Although clay is Cecil's favorite surface, it requires at least a three-day transition period for players accustomed to hard courts, her father said.

Cecil arrived in Charleston Saturday night and practiced on the clay Sunday. On Monday morning at 10 a.m., she headed out to Stadium Court to face the No. 41 player in the world, Virginie Razzano.

Cecil didn't start out well against Razzano, the No. 13 seed. Whether it was not being used to the surface, the unfamiliar shoes or possibly the effects of playing her third match in four days, Cecil quickly dropped the first set to the French player.

Despite losing the second set as well, she doesn't think the 6-1, 6-2 score was telling. The young wild card had a lot of opportunities to win more games than she did.

"It is a totally different level out here [on the pro circuit]," Doug Cecil said. "[Mallory] had to make the transition overnight, basically."

And though Mallory Cecil was disappointed that she didn't play her best, she viewed the tournament as a tremendous opportunity to face a seeded player on Stadium Court with a capacity of more than 10,000. Besides, the experience gained from playing a top-50 opponent would be difficult to overstate.

"I feel like every match, even if I lose, I need to pull something from that, something that I need to work on," Cecil said. "[Monday] really showed me a couple things I need to work on.... I think playing these kinds of tournaments, versus college, you pull out more individual stuff."

Adjusting to college

The Family Circle Cup represented Cecil's first professional tennis action since the end of 2008. For her, 2009 presented a new challenge-college tennis.

And since appearing on the college scene in January, the talented freshman has staged a spectacular rise in the rankings. Cecil jumped 15 spots in the latest poll to settle in at No. 16, a team high. She was also named ACC Women's Tennis Player of the Week for the second time this season after outstanding wins over three ranked players last week.

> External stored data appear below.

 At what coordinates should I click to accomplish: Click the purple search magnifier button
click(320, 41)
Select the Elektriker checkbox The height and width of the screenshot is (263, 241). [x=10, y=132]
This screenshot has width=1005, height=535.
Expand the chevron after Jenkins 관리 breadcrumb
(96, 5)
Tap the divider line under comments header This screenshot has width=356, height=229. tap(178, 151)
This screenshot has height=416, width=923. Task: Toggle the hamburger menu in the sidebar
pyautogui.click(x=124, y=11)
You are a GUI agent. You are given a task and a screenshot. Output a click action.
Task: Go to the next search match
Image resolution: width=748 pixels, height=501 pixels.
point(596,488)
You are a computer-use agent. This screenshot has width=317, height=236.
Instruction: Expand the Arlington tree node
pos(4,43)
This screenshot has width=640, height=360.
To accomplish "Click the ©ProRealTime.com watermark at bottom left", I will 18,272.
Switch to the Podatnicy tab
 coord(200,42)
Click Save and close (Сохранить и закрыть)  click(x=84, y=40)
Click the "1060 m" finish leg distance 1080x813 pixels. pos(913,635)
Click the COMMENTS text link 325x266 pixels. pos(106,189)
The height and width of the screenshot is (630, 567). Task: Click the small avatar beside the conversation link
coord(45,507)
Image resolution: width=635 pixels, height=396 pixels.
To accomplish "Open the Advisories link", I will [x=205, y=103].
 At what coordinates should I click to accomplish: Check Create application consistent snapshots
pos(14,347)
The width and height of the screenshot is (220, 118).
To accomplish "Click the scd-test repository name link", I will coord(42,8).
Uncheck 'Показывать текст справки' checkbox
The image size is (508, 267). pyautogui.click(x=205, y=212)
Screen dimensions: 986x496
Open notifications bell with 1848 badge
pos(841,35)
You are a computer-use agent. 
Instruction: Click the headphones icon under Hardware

One of the things that has impressed Ashworth and Doug Cecil most has been Cecil's approach to the game.

"That's the neat thing about Mallory," Doug Cecil said. "Her composure is virtually always the same. She is very upbeat before matches, but as soon as it's match time, she is focused, and she's got phenomenal focus. That's her character, and that's given her the ability to get to where she's gotten in a very short period of time."

Mallory Cecil's mental toughness was on full display Feb. 28 against Northwestern's Maria Mosolova, then the No. 1 player in the country. Cecil had lost a three-set match to Mosolova only two weeks earlier, but in Evanston, Cecil fought to the very end and came out victorious after two tiebreakers.

"[Cecil's] mentally tough, but she's also smart," Ashworth said. "Even when she makes mistakes, she sees the game really well. She knows where the ball needs to be. She knows the mistakes that she's making. She's still doing the right things, she doesn't stop doing them, even though she may have missed a couple balls wide or a couple balls long."

Part of Cecil's late-season success could be attributed to a midseason clash with one of the hottest players on the college level, Miami's Julia Cohen. Cecil dropped that March 22 meeting to Cohen, 6-3, 6-3, and as a team, Duke lost the dual match 5-2.

"The Miami match was kind of like a slap in the face," Cecil said. "Miami, they have really obnoxious fans, you're not playing at home, everybody's cheering against you. I think I let everything get to me instead of just focusing on the match and what I needed to do."

After absorbing the defeat, Cecil had a simple message for her coach.

Her goal was to not lose another match in the regular season. Almost a month later, Cecil can tick that goal off her list, defeating two of the nation's best as part of a nine-match winning streak.

Add it to Cecil's history of defying odds. When Doug Cecil was asked whether he thought it would have been possible, back in 2002, that his daughter could one day be playing in the Family Circle Cup, he had to stifle a chuckle.

"No, I did not," he said. "That was not even in the cards at that time.... I think I remember her saying that she hoped one day she'd get to be here [in the Family Circle Cup], but you know, that's the dream of an 11-year-old."

A dream that an 18-year-old, the top singles player on the No. 3 team in the country, made a reality.